>>>>

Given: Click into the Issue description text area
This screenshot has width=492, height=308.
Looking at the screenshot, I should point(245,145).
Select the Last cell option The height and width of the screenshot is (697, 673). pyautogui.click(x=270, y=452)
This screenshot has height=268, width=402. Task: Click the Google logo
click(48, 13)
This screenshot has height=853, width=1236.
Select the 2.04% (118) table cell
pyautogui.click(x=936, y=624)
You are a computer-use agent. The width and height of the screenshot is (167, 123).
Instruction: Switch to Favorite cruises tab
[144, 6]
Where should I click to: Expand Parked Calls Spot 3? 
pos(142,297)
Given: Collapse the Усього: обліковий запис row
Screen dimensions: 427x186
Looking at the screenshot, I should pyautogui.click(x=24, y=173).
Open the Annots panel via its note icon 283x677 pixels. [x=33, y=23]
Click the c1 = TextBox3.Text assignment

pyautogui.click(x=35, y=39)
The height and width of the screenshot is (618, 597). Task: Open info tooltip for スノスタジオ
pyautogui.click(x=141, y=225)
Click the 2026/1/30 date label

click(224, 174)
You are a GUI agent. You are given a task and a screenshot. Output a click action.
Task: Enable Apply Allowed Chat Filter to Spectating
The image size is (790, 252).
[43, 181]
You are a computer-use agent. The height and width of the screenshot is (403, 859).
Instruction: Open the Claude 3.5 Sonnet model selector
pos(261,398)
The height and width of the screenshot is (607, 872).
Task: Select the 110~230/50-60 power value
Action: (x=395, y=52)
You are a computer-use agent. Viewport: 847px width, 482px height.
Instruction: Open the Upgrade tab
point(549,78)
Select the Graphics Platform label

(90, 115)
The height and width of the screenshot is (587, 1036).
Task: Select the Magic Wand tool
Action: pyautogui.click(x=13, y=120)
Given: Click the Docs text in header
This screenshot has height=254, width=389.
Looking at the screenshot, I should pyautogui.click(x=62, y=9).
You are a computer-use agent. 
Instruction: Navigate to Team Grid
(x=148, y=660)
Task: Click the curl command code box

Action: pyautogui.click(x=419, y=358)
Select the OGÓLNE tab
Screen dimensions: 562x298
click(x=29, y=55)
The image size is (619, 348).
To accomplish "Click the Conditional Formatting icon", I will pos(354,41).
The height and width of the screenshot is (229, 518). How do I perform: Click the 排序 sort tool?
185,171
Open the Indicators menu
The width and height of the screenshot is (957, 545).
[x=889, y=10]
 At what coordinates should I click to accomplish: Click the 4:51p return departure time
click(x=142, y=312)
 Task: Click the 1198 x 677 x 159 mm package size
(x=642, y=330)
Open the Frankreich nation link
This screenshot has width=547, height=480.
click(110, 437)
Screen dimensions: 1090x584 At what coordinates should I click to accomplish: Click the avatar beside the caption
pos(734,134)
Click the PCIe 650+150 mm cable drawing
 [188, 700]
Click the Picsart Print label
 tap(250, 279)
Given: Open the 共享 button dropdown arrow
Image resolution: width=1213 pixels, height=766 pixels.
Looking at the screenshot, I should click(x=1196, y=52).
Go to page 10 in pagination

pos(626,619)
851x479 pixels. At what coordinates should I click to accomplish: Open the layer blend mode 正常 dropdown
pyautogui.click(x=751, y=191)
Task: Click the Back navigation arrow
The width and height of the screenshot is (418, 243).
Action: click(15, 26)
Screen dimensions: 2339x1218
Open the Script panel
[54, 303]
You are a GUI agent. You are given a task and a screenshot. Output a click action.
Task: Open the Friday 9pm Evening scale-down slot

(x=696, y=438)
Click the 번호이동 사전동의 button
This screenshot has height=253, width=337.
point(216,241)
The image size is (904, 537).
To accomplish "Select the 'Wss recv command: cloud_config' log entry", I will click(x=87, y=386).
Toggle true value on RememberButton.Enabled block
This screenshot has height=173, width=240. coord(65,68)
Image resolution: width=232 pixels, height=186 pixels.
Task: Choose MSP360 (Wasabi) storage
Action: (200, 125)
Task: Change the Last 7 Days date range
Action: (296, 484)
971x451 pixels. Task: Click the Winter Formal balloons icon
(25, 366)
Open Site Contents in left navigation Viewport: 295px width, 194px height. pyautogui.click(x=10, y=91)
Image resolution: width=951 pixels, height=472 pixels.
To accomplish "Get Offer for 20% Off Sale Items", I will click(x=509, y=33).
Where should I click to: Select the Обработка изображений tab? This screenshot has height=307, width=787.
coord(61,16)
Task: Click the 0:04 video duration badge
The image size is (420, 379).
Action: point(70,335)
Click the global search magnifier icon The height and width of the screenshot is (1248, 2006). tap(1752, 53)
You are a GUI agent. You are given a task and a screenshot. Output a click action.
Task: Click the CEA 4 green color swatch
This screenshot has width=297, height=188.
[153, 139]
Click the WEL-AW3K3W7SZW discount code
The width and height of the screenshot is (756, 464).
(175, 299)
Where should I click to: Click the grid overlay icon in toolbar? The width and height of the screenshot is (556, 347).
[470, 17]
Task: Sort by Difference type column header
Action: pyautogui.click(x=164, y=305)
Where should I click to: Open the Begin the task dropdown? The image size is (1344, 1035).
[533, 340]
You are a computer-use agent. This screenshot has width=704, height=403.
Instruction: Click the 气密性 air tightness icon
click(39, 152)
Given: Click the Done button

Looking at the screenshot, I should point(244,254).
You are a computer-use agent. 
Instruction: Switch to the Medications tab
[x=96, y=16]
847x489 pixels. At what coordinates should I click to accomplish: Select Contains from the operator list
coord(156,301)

<<<<

_EXERCISE OBJECTIVE_
Rewrite the whole listing above, renaming "Instruction" to "Request" wherever it occurs and leaving everything else unchanged.

_OUTPUT OF THE EXERCISE_
Given: Click into the Issue description text area
This screenshot has width=492, height=308.
Looking at the screenshot, I should point(245,145).
Select the Last cell option The height and width of the screenshot is (697, 673). pyautogui.click(x=270, y=452)
This screenshot has height=268, width=402. Task: Click the Google logo
click(48, 13)
This screenshot has height=853, width=1236.
Select the 2.04% (118) table cell
pyautogui.click(x=936, y=624)
You are a computer-use agent. The width and height of the screenshot is (167, 123).
Request: Switch to Favorite cruises tab
[144, 6]
Where should I click to: Expand Parked Calls Spot 3? 
pos(142,297)
Given: Collapse the Усього: обліковий запис row
Screen dimensions: 427x186
Looking at the screenshot, I should pyautogui.click(x=24, y=173).
Open the Annots panel via its note icon 283x677 pixels. [x=33, y=23]
Click the c1 = TextBox3.Text assignment

pyautogui.click(x=35, y=39)
The height and width of the screenshot is (618, 597). Task: Open info tooltip for スノスタジオ
pyautogui.click(x=141, y=225)
Click the 2026/1/30 date label

click(224, 174)
You are a GUI agent. You are given a task and a screenshot. Output a click action.
Task: Enable Apply Allowed Chat Filter to Spectating
The image size is (790, 252).
[43, 181]
You are a computer-use agent. The height and width of the screenshot is (403, 859).
Request: Open the Claude 3.5 Sonnet model selector
pos(261,398)
The height and width of the screenshot is (607, 872).
Task: Select the 110~230/50-60 power value
Action: (x=395, y=52)
You are a computer-use agent. Viewport: 847px width, 482px height.
Request: Open the Upgrade tab
point(549,78)
Select the Graphics Platform label

(90, 115)
The height and width of the screenshot is (587, 1036).
Task: Select the Magic Wand tool
Action: pyautogui.click(x=13, y=120)
Given: Click the Docs text in header
This screenshot has height=254, width=389.
Looking at the screenshot, I should pyautogui.click(x=62, y=9).
You are a computer-use agent. 
Request: Navigate to Team Grid
(x=148, y=660)
Task: Click the curl command code box

Action: pyautogui.click(x=419, y=358)
Select the OGÓLNE tab
Screen dimensions: 562x298
click(x=29, y=55)
The image size is (619, 348).
To accomplish "Click the Conditional Formatting icon", I will pos(354,41).
The height and width of the screenshot is (229, 518). How do I perform: Click the 排序 sort tool?
185,171
Open the Indicators menu
The width and height of the screenshot is (957, 545).
[x=889, y=10]
 At what coordinates should I click to accomplish: Click the 4:51p return departure time
click(x=142, y=312)
 Task: Click the 1198 x 677 x 159 mm package size
(x=642, y=330)
Open the Frankreich nation link
This screenshot has width=547, height=480.
click(110, 437)
Screen dimensions: 1090x584 At what coordinates should I click to accomplish: Click the avatar beside the caption
pos(734,134)
Click the PCIe 650+150 mm cable drawing
 [188, 700]
Click the Picsart Print label
 tap(250, 279)
Given: Open the 共享 button dropdown arrow
Image resolution: width=1213 pixels, height=766 pixels.
Looking at the screenshot, I should click(x=1196, y=52).
Go to page 10 in pagination

pos(626,619)
851x479 pixels. At what coordinates should I click to accomplish: Open the layer blend mode 正常 dropdown
pyautogui.click(x=751, y=191)
Task: Click the Back navigation arrow
The width and height of the screenshot is (418, 243).
Action: click(15, 26)
Screen dimensions: 2339x1218
Open the Script panel
[54, 303]
You are a GUI agent. You are given a task and a screenshot. Output a click action.
Task: Open the Friday 9pm Evening scale-down slot

(x=696, y=438)
Click the 번호이동 사전동의 button
This screenshot has height=253, width=337.
point(216,241)
The image size is (904, 537).
To accomplish "Select the 'Wss recv command: cloud_config' log entry", I will click(x=87, y=386).
Toggle true value on RememberButton.Enabled block
This screenshot has height=173, width=240. coord(65,68)
Image resolution: width=232 pixels, height=186 pixels.
Task: Choose MSP360 (Wasabi) storage
Action: (200, 125)
Task: Change the Last 7 Days date range
Action: (296, 484)
971x451 pixels. Task: Click the Winter Formal balloons icon
(25, 366)
Open Site Contents in left navigation Viewport: 295px width, 194px height. pyautogui.click(x=10, y=91)
Image resolution: width=951 pixels, height=472 pixels.
To accomplish "Get Offer for 20% Off Sale Items", I will click(x=509, y=33).
Where should I click to: Select the Обработка изображений tab? This screenshot has height=307, width=787.
coord(61,16)
Task: Click the 0:04 video duration badge
The image size is (420, 379).
Action: point(70,335)
Click the global search magnifier icon The height and width of the screenshot is (1248, 2006). tap(1752, 53)
You are a GUI agent. You are given a task and a screenshot. Output a click action.
Task: Click the CEA 4 green color swatch
This screenshot has width=297, height=188.
[153, 139]
Click the WEL-AW3K3W7SZW discount code
The width and height of the screenshot is (756, 464).
(175, 299)
Where should I click to: Click the grid overlay icon in toolbar? The width and height of the screenshot is (556, 347).
[470, 17]
Task: Sort by Difference type column header
Action: pyautogui.click(x=164, y=305)
Where should I click to: Open the Begin the task dropdown? The image size is (1344, 1035).
[533, 340]
You are a computer-use agent. This screenshot has width=704, height=403.
Request: Click the 气密性 air tightness icon
click(39, 152)
Given: Click the Done button

Looking at the screenshot, I should point(244,254).
You are a computer-use agent. 
Request: Switch to the Medications tab
[x=96, y=16]
847x489 pixels. At what coordinates should I click to accomplish: Select Contains from the operator list
coord(156,301)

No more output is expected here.